Task details:
In the listing below, find the line with "Veranstaltung (121, 1328)" and the line with "Simlockvrij (503, 257)". Repeat those two lines and all lines between them exactly.

:::

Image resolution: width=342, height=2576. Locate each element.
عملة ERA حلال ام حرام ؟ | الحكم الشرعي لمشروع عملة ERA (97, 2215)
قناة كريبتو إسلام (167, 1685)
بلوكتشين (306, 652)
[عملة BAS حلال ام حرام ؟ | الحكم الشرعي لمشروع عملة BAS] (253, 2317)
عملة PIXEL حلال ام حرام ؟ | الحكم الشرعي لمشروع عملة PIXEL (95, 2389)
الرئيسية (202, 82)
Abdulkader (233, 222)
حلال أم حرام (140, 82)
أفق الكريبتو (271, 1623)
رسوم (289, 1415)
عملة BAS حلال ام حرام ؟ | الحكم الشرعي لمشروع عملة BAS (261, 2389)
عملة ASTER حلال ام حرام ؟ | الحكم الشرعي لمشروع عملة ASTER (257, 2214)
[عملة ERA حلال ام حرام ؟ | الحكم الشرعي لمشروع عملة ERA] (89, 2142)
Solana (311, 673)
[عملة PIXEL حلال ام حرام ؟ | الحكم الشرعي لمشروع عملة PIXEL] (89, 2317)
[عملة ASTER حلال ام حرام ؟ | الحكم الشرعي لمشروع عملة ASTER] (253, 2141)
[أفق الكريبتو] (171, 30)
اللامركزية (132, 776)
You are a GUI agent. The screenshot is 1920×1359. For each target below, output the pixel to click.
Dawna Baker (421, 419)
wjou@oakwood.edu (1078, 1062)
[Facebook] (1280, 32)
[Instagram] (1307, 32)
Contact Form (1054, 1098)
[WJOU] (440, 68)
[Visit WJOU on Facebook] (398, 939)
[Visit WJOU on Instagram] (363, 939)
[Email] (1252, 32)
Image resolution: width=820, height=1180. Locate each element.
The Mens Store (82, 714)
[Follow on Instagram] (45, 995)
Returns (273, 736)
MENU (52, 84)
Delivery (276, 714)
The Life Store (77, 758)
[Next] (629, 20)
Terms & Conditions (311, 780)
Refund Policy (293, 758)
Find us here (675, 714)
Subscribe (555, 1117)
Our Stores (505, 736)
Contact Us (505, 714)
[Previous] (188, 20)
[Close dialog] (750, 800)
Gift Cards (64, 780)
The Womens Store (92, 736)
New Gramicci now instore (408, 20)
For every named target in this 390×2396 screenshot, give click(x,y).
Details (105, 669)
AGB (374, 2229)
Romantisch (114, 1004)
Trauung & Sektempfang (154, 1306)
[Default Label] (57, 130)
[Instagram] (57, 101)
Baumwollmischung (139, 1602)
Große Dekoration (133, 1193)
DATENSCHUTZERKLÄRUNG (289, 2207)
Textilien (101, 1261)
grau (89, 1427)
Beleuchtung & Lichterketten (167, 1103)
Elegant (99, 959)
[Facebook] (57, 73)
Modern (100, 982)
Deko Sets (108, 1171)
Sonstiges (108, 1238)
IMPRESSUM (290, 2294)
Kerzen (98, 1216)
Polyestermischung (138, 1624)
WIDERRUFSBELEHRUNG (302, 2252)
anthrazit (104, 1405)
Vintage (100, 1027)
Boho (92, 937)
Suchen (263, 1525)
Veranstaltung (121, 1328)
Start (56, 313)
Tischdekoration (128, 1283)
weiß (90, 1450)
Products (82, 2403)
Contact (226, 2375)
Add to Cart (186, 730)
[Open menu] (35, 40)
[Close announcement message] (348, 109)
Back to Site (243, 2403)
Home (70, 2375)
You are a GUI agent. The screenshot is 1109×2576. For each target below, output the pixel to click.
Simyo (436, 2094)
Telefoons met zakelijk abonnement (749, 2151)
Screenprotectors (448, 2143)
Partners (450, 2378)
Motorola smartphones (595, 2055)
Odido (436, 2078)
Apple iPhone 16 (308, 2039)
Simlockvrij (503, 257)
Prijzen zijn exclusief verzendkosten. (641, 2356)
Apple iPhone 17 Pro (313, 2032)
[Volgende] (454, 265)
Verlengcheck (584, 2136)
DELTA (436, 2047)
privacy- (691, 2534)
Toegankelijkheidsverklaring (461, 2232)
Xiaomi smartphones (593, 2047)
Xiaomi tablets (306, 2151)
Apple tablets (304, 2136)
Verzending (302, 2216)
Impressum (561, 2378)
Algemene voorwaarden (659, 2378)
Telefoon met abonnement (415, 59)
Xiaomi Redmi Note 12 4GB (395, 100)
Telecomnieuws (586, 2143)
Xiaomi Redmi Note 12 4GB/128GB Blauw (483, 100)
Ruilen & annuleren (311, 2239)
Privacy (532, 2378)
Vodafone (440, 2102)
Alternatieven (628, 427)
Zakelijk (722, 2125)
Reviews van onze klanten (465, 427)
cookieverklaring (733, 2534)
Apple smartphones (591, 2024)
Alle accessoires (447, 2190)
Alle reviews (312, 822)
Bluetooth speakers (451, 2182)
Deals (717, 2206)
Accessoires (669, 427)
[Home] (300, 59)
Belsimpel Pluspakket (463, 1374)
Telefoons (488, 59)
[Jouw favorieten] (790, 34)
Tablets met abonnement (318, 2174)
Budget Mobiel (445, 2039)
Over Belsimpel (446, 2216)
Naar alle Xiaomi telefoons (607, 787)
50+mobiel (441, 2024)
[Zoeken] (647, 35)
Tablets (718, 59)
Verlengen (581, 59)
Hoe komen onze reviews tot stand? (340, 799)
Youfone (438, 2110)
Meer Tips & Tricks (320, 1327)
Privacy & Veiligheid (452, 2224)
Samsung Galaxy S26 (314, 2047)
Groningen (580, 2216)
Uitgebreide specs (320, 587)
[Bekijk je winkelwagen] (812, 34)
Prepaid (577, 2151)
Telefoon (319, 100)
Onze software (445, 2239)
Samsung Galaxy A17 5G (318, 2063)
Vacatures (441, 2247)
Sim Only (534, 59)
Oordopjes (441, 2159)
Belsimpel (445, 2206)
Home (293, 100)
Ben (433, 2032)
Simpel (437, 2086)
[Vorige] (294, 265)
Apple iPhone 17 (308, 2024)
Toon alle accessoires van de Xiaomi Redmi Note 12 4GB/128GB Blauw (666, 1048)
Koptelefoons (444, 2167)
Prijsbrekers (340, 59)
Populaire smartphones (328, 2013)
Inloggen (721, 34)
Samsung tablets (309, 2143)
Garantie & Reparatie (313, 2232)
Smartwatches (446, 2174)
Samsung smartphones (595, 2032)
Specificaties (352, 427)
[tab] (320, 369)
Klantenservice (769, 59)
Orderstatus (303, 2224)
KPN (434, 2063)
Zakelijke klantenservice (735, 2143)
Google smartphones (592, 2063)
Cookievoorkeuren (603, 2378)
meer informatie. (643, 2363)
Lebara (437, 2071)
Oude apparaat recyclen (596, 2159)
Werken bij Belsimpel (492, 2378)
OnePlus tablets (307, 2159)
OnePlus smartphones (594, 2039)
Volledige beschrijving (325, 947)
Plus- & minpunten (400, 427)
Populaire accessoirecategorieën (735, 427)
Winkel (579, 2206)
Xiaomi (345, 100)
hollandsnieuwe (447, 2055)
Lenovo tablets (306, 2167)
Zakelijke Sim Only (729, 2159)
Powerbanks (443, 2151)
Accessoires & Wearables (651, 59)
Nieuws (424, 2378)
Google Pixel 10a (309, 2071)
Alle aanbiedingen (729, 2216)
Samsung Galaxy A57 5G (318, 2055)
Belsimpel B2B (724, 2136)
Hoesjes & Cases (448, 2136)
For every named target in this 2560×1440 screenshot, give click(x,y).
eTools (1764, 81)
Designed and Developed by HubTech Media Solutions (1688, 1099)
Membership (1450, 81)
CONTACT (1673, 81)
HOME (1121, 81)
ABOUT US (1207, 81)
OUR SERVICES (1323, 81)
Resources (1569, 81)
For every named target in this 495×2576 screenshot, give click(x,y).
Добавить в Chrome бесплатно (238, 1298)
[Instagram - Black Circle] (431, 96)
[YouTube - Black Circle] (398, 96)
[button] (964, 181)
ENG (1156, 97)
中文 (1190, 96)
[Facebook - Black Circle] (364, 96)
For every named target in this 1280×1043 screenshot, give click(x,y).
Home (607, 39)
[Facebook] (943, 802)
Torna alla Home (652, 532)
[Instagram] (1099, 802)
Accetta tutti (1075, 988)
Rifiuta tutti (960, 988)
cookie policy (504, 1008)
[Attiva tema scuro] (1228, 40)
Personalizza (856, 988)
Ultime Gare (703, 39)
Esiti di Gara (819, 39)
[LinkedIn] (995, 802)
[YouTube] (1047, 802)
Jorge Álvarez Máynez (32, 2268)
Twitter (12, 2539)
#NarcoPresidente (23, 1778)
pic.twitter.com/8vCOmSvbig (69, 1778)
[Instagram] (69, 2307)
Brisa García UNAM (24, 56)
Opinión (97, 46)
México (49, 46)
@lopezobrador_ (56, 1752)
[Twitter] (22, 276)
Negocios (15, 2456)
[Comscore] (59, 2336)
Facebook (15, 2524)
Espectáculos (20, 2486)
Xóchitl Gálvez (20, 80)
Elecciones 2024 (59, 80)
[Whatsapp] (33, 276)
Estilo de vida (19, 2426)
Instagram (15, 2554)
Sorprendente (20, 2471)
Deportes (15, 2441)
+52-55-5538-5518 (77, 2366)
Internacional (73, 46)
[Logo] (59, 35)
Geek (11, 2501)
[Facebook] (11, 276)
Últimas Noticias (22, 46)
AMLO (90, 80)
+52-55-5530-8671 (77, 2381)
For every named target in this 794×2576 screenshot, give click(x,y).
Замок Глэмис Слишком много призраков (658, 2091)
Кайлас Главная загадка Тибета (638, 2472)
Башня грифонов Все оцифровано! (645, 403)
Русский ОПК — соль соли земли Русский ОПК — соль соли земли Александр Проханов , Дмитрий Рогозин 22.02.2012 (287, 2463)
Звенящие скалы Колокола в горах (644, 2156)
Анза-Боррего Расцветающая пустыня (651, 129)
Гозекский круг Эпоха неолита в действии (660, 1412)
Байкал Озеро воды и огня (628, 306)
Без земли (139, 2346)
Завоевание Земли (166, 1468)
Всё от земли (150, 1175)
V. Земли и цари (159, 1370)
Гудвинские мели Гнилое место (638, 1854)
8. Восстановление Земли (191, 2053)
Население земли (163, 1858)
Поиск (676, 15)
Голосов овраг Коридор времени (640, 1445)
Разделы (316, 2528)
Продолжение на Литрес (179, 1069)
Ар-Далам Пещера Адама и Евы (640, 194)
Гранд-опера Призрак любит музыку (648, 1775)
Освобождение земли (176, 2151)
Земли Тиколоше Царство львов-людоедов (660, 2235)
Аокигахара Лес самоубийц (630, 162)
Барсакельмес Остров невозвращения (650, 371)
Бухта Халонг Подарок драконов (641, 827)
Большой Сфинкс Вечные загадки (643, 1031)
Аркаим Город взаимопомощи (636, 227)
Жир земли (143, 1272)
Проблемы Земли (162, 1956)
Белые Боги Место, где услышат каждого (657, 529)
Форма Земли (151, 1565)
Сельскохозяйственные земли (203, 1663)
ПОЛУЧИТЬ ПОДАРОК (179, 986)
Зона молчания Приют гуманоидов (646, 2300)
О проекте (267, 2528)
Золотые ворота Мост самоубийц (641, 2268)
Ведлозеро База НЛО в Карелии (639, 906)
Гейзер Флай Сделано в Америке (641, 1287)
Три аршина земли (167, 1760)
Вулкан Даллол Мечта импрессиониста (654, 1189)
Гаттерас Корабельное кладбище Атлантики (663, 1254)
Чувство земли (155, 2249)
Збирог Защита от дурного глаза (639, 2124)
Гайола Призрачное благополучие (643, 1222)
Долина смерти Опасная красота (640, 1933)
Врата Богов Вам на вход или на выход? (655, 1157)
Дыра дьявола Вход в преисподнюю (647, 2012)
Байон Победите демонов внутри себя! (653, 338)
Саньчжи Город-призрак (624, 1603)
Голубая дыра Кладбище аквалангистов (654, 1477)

:::

Reply to the exercise:
Veranstaltung (121, 1328)
Start (56, 313)
Tischdekoration (128, 1283)
weiß (90, 1450)
Products (82, 2403)
Contact (226, 2375)
Add to Cart (186, 730)
[Open menu] (35, 40)
[Close announcement message] (348, 109)
Back to Site (243, 2403)
Home (70, 2375)
You are a GUI agent. The screenshot is 1109×2576. For each target below, output the pixel to click.
Simyo (436, 2094)
Telefoons met zakelijk abonnement (749, 2151)
Screenprotectors (448, 2143)
Partners (450, 2378)
Motorola smartphones (595, 2055)
Odido (436, 2078)
Apple iPhone 16 (308, 2039)
Simlockvrij (503, 257)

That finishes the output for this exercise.